>> Begin Data section
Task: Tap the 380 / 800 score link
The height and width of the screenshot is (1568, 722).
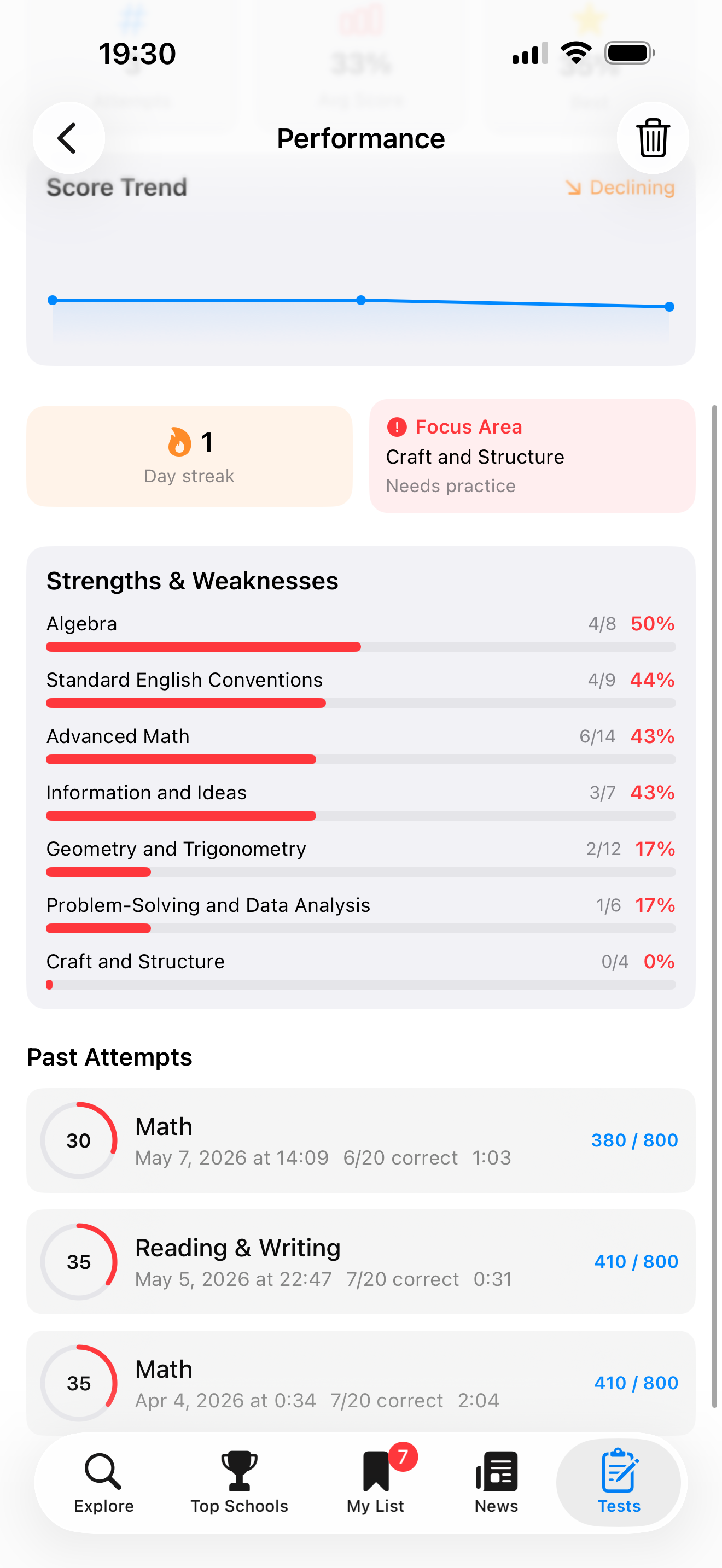Action: (x=634, y=1140)
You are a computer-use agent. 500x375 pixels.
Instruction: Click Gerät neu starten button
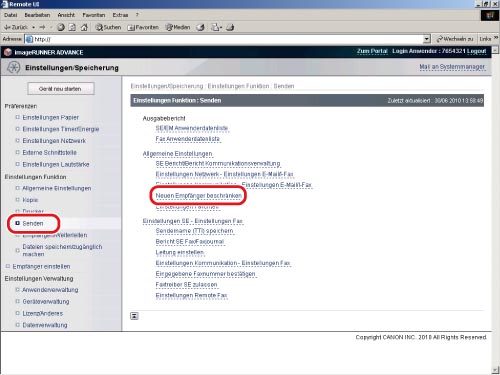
>> End Data section
(Written exercise)
Convert the lines of the records above into a JSON list of strings, with one string per line and blank lines left out. Leave the pictures out of the list.

(Solved problem)
[
  "Task: Tap the 380 / 800 score link",
  "The height and width of the screenshot is (1568, 722).",
  "Action: (x=634, y=1140)",
  "You are a computer-use agent. 500x375 pixels.",
  "Instruction: Click Gerät neu starten button"
]